**THE INPUT**
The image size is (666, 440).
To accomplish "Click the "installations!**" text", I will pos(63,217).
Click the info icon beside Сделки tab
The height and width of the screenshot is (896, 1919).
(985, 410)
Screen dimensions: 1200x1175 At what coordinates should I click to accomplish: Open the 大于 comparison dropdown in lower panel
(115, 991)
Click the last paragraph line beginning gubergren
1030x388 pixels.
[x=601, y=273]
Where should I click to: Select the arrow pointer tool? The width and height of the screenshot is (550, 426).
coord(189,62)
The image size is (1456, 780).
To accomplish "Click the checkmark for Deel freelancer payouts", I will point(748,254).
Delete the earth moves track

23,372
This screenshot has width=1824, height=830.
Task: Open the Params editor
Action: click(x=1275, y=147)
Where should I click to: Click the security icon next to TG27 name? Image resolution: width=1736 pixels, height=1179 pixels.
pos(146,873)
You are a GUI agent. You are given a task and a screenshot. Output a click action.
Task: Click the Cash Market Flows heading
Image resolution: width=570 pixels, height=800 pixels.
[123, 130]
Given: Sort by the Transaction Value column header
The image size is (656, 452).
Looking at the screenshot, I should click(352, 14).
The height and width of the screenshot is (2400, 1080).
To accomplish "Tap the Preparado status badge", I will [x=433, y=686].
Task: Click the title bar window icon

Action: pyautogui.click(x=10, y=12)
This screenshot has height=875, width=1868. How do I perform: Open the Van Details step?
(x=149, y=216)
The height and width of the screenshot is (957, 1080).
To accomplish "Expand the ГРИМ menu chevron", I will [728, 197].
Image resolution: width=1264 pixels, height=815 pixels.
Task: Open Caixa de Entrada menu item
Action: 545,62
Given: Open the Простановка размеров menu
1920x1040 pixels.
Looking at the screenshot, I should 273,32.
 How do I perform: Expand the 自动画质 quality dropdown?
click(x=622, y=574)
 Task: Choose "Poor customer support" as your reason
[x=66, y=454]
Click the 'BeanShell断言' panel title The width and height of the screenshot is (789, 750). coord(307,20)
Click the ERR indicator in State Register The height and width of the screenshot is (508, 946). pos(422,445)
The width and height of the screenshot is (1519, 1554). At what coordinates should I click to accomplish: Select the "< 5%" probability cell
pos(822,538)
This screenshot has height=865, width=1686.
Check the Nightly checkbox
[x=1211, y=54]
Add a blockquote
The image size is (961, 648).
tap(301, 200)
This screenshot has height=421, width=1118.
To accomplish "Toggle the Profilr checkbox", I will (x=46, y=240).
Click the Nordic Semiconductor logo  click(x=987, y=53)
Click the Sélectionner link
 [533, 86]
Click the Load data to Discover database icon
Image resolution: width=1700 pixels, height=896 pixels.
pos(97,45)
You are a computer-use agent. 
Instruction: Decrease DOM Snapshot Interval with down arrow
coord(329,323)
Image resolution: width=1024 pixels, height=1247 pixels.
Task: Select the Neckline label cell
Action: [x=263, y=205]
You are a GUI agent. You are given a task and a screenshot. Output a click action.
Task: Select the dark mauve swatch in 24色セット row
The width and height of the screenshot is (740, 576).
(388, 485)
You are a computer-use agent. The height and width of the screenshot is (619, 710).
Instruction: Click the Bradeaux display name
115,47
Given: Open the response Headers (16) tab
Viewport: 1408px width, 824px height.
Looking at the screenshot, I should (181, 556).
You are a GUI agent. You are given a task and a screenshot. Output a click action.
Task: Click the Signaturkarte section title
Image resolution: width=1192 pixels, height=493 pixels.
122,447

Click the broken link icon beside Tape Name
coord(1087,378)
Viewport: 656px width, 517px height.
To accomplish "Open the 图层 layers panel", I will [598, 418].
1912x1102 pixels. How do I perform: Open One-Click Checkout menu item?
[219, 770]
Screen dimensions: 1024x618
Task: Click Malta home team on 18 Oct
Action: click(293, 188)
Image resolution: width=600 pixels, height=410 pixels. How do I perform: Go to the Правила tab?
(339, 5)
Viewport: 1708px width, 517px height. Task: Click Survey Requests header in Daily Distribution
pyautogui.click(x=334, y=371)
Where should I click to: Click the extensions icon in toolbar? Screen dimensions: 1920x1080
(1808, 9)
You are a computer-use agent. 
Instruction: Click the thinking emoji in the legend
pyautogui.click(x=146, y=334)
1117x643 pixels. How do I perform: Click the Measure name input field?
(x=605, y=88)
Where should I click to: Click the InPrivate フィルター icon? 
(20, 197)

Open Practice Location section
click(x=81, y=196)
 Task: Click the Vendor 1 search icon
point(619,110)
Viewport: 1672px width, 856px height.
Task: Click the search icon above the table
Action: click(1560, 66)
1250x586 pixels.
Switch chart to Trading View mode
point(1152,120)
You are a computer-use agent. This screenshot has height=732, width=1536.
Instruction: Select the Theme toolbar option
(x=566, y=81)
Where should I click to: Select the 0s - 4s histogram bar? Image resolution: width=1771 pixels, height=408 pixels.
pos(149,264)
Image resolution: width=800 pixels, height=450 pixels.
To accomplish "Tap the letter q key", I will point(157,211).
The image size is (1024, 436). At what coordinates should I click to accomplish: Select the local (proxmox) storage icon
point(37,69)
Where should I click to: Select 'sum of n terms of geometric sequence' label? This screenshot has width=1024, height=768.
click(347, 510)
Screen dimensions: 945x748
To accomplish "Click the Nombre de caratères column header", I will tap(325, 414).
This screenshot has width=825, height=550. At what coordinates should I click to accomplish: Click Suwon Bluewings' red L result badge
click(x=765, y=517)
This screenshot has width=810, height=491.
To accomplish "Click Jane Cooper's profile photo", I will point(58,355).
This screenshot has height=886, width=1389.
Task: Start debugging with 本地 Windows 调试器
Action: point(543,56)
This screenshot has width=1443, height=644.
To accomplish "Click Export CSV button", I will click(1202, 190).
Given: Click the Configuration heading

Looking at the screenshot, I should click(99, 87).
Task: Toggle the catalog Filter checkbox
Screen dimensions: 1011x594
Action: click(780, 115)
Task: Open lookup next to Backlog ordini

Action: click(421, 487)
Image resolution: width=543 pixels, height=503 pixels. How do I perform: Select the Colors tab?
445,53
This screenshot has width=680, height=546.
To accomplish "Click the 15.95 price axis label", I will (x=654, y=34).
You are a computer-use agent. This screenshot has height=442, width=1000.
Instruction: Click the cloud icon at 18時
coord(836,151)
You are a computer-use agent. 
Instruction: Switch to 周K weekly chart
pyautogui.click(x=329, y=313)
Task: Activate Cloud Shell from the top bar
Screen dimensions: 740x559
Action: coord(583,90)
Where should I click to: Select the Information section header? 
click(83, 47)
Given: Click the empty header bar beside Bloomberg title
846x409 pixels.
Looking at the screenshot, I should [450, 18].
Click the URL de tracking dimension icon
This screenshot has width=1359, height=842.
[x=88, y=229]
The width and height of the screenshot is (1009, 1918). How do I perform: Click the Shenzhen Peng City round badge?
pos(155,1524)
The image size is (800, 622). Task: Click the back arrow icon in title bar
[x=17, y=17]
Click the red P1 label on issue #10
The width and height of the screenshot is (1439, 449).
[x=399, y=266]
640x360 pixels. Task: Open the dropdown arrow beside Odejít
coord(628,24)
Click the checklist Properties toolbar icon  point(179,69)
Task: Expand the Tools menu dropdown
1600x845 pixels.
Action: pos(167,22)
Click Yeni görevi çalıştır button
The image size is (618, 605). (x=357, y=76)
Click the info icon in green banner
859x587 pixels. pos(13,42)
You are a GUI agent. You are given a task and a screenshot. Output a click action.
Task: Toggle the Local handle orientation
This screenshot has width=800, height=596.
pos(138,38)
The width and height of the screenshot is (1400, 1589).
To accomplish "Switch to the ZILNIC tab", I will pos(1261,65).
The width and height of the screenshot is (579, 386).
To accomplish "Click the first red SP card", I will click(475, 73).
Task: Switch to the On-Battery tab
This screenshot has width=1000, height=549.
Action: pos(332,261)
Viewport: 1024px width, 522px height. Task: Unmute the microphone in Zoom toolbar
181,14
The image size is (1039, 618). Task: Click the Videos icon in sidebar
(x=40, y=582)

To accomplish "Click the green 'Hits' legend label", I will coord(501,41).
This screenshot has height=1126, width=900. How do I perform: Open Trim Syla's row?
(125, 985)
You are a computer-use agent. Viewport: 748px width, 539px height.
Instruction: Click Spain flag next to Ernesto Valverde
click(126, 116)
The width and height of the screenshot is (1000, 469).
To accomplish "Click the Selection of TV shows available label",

**TASK STATEMENT**
The lines above from the one with "Image resolution: width=543" through the one with "Task: Activate Cloud Shell from the top bar" are to be duplicated exactly, ends included, with nothing added.

**ANSWER TO THIS EXERCISE**
Image resolution: width=543 pixels, height=503 pixels. How do I perform: Select the Colors tab?
445,53
This screenshot has width=680, height=546.
To accomplish "Click the 15.95 price axis label", I will (x=654, y=34).
You are a computer-use agent. This screenshot has height=442, width=1000.
Instruction: Click the cloud icon at 18時
coord(836,151)
You are a computer-use agent. 
Instruction: Switch to 周K weekly chart
pyautogui.click(x=329, y=313)
Task: Activate Cloud Shell from the top bar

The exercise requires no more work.